Le sevrage du poulain
Dans le milieu naturel, la séparation du poulain et de sa mère intervient vers l’âge de dix mois, moment où la mère peut à nouveau donner naissance. Le jeune cesse alors de téter, tout en restant à proximité de sa mère jusqu’à atteindre la maturité sexuelle. En élevage, cette étape intervient souvent beaucoup plus tôt, vers cinq ou six mois, voire plus tôt. Ce décalage peut provoquer un stress important, affectant la santé de l’animal et favorisant l’apparition de comportements répétitifs ou stéréotypés. Bien que les contraintes de l’élevage complexifient un sevrage plus proche des conditions naturelles, différentes méthodes sont employées pour limiter le stress, comme la séparation progressive, la séparation brutale mais encadrée par une clôture, ou encore le sevrage en groupe ou par paires.
Une fois le sevrage effectué, il est important de prendre soin de l’élevage et de l’alimentation du poulain. L’élevage en pré, en extérieur, semble le moins impactant.
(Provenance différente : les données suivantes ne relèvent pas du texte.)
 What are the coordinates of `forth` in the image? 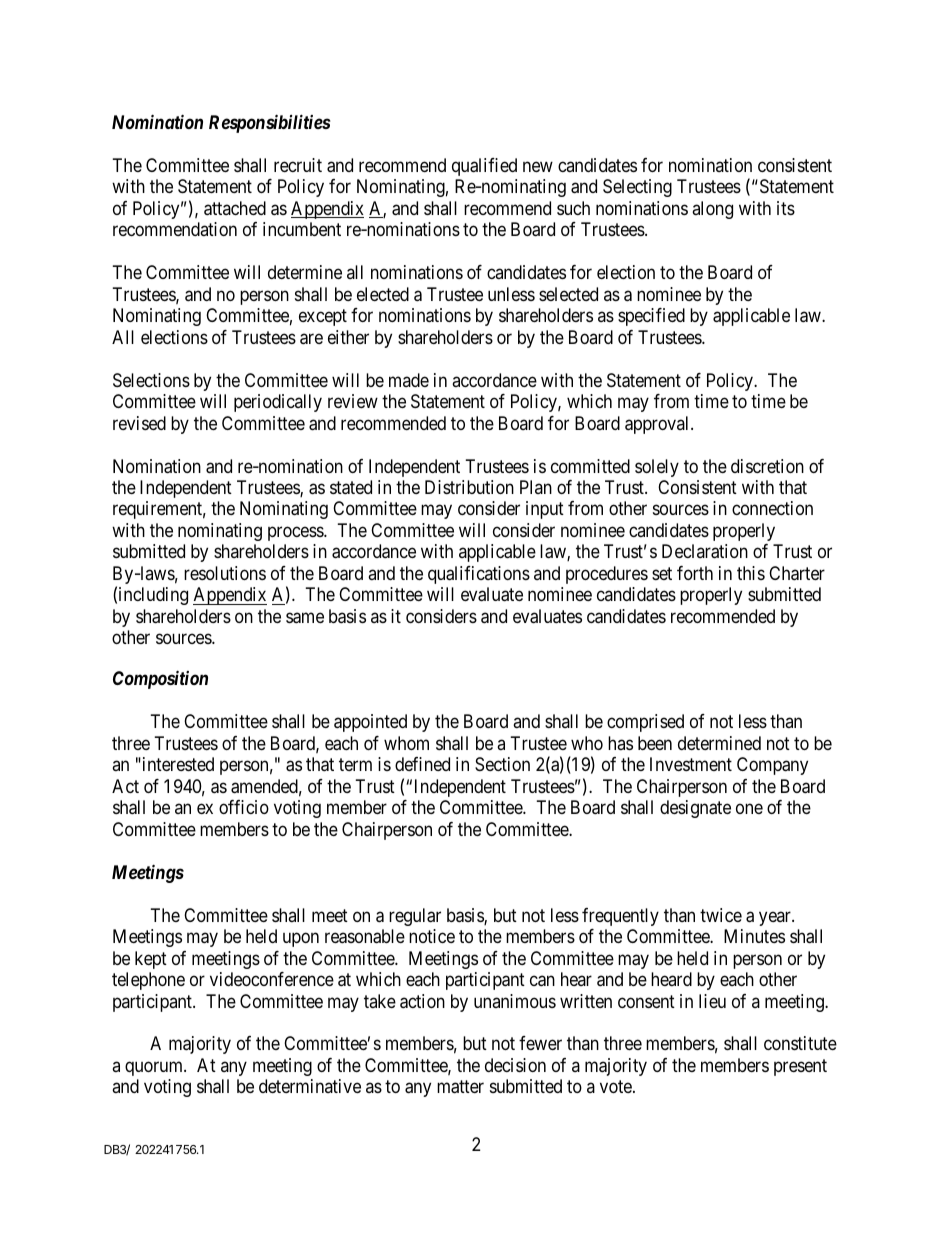 It's located at (695, 573).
Cependant, en hiver, il devient nécessaire d’organiser des sorties quotidiennes avec ses pairs pour assurer son bien-être.
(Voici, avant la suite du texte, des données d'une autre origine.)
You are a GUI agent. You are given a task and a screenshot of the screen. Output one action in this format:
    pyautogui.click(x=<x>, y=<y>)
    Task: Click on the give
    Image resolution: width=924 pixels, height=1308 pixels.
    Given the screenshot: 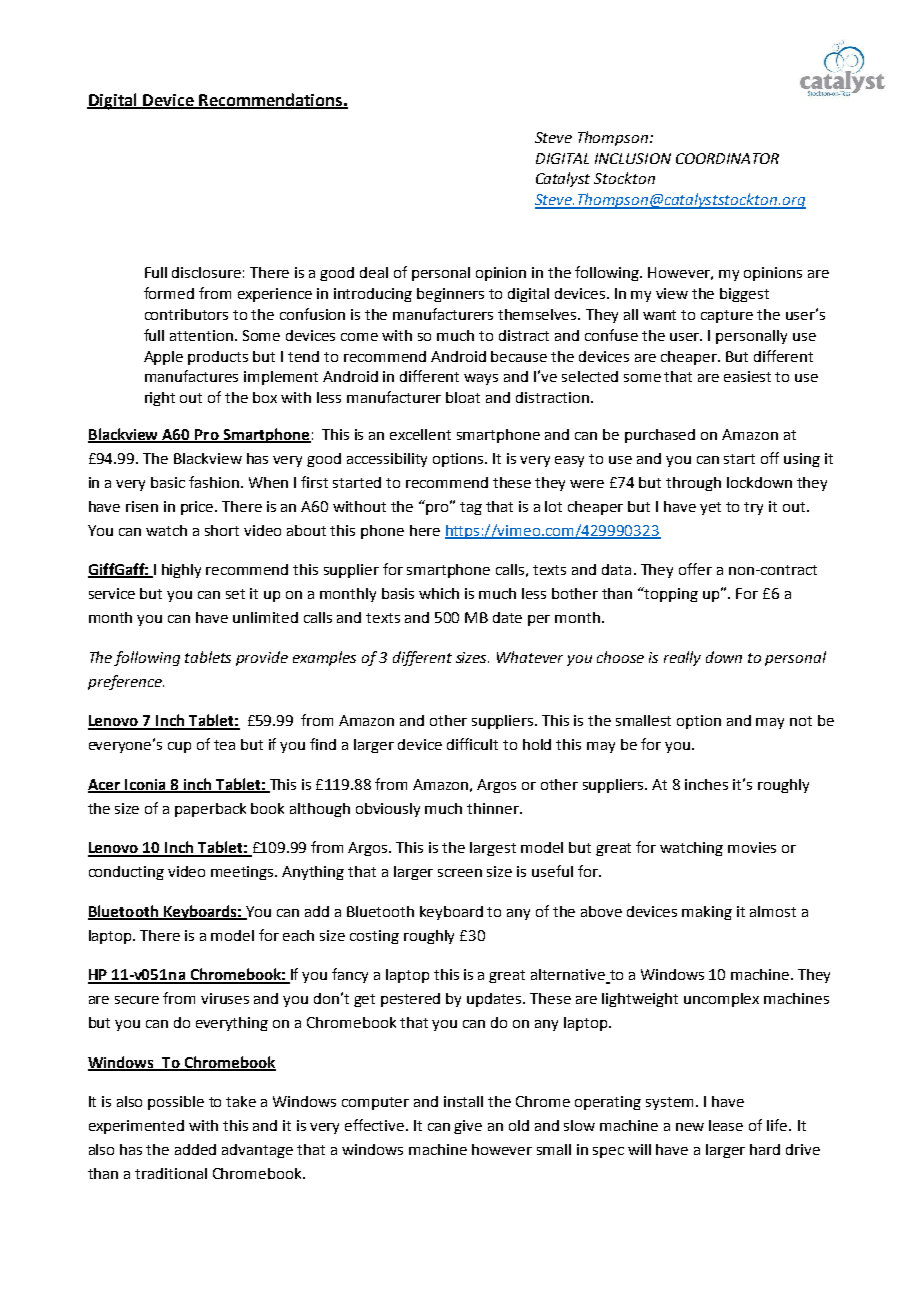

Évolution de l’alimentation
Durant le premier mois et demi, le poulain ne se nourrit que de lait. à partir de ce moment, la production laitière diminue naturellement, rendant la transition vers une alimentation solide indispensable pour sa croissance. Dès le début, il est conseillé d’introduire progressivement des fourrages et des concentrés, en imitant l’exemple de sa mère. Pour favoriser cette transition, il est judicieux de construire une mangeoire accessible uniquement au poulain, afin de lui permettre de s’habituer à la nouvelle alimentation sans conflit avec la mère. La solidification du système digestif doit être progressive pour assurer sa santé digestive.
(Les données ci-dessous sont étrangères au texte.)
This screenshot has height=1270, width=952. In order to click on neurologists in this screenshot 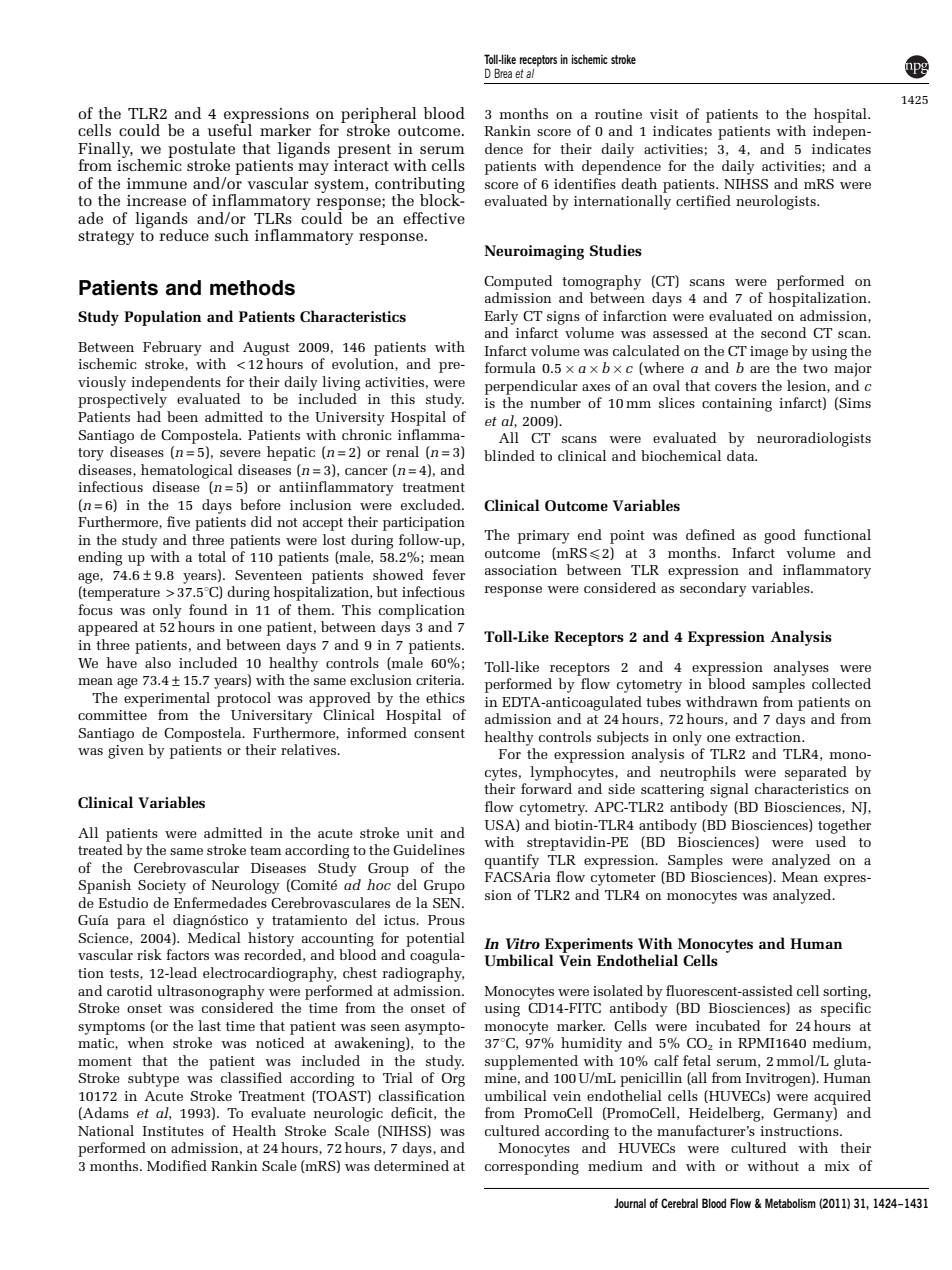, I will do `click(777, 202)`.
Attention, la paroi de l’estomac du poulain étant très fine dans ses premières semaines, il est vulnérable aux ulcères, pouvant survenir jusqu’à l’âge de 2 ou 3 mois. La gastrite ulcéreuse équine, deux fois plus fréquente chez les poulains domestiques, est également liée à la nature des fibres des paillettes, plus grossières lorsqu’elles proviennent de luzerne. Même après le sevrage, plus de 90 % des poulains domestiques présentent encore des ulcères deux semaines plus tard.
Les besoins caloriques du poulain évoluent en fonction de nombreux facteurs, tels que son âge, son poids et son environnement. Chaque animal ayant un métabolisme différent, il est essentiel de suivre sa croissance et son poids pour ajuster son alimentation. Un déficit en calories ralentira sa croissance, tandis qu’un excès pourrait entraîner des troubles orthopédiques, notamment des DOD comme l’ostéochondrose ou l’épiphysite. Une alimentation équilibrée en protéines, vitamines et minéraux est donc essentielle. Les dérives en quantités ou en compositions peuvent nuire au développement. À l’âge d’un an, le poulain a déjà atteint environ 90 % de sa taille adulte. La croissance se poursuit jusqu’à 3 ans pour un cheval de selle, et jusqu’à 5 ans pour un cheval de trait. La maturité physique, notamment l’ossification des vertèbres, n’est atteinte que vers 4 ans, ce qui explique qu’il est déconseillé de débourrer un cheval avant cet âge. Accompagner un poulain de sa naissance à sa maturité est une démarche exigeante mais extrêmement enrichissante pour les passionnés.